Revigoré par cette rencontre, Rezvani a repris sa guitare et réappris à en jouer pour lui composer de nouveaux titres, qu’elle a interprétés à partir de 2002 dans un merveilleux récital - notamment, à Paris, au Théâtre du Renard, petite salle du Marais au charme poussiéreux et suranné. Sous les doigts de cet homme, les chansons ont à peine jailli qu’elles font figure de classiques : elles s’impriment dans votre mémoire, et vous donnent l’impression de les connaître depuis toujours. C’est dire si on attendait avec impatience la sortie en disque de ce répertoire, Embrasse-moi (Le Chant du Monde). Il est encore plus beau que Tantôt rouge, tantôt bleu : mieux que le studio, l’enregistrement public restitue fidèlement la voix frémissante de Mona Heftre, son chant expressif, son charme mutin, sa gravité passionnée, si bien qu’il s’écoute en un seul et interminable frisson. Les années Lula, Quand tu t’endors, Sais-tu que tu es à peindre nue, sont de pures splendeurs. On s’écarte aussi parfois du registre autobiographique, par exemple dans La fildefériste, d’un humour noir irrésistible (« j’suis fou d’une p’tite femme de cirque / équilibriste à moto / (...) elle adore frôler la mort / j’eusse préféré qu’elle fût modiste / (...) Extraordinaire, fantastique / y a rien de plus maso-chic / que d’aimer un papillon / qui ne peut vivre qu’au plafond »).

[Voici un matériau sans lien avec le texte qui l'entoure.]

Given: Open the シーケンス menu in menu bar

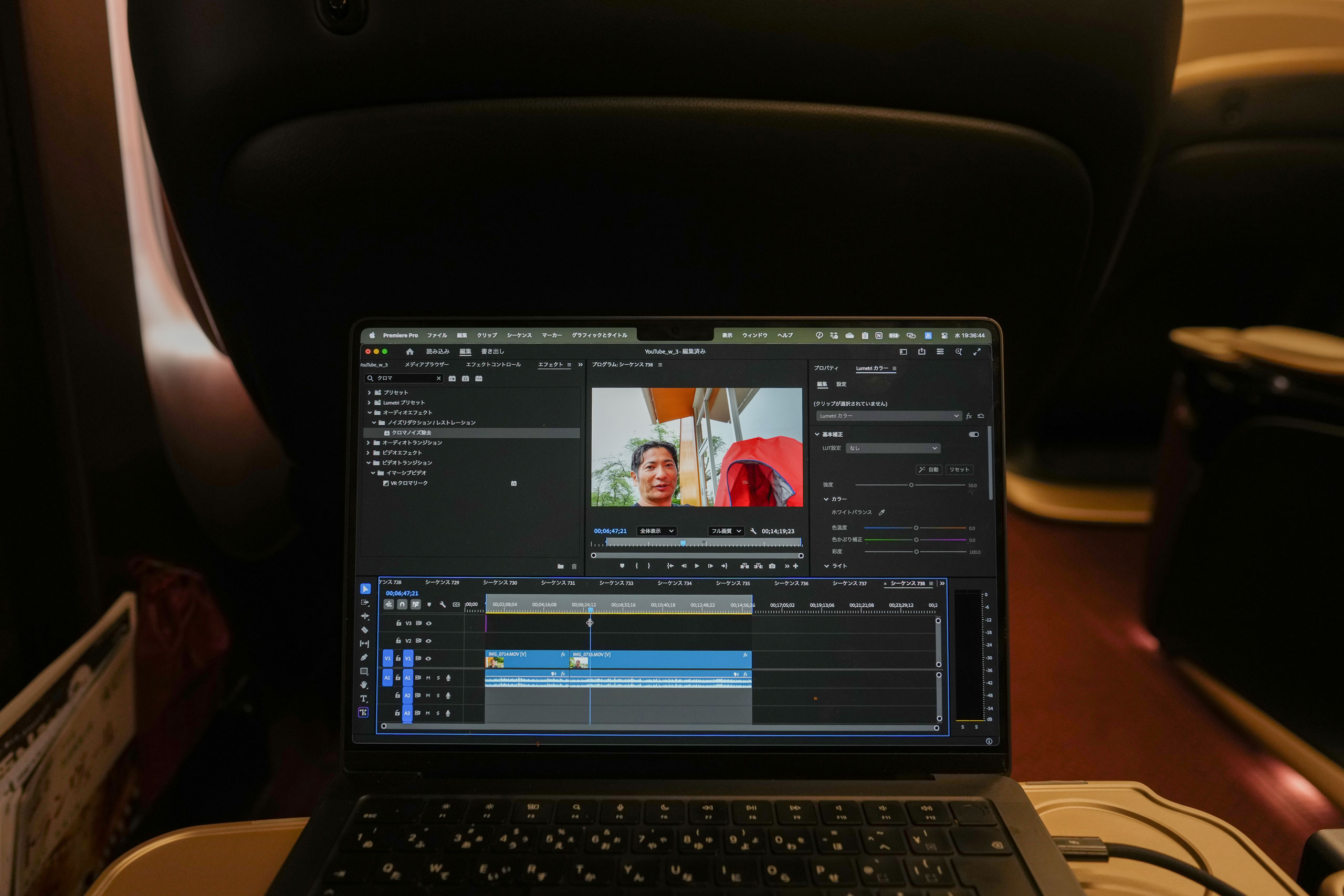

Au même moment, chez Actes Sud, Rezvani sort le deuxième disque (sur six prévus !) de ses chansons chantées par lui-même, Vivre étonné (le premier, en mars dernier, s’intitulait Les Grains de beauté). Son interprétation n’est pas celle d’un professionnel, et sa voix chevrote parfois, mais elle ne manque pas de charme dans sa distinction hors modes. Si Mona Heftre, comme Jeanne Moreau, chante superbement ses chansons d’amour d’un homme à une femme, et si lui aussi se glisse parfois dans la peau d’une femme, certains titres sont sujets aux variations de sexe. Ainsi, Rezvani, sur son disque, chante les amertumes de la trahison dans Mon meilleur ami, et Mona Heftre, sur le sien, dans Ma meilleure amie ; l’angoisse du velléitaire devant le temps qui passe dans La dame d’en face, et Mona Heftre, dans Le monsieur d’en face... Ce duo-là, on n’est pas près de s’en lasser.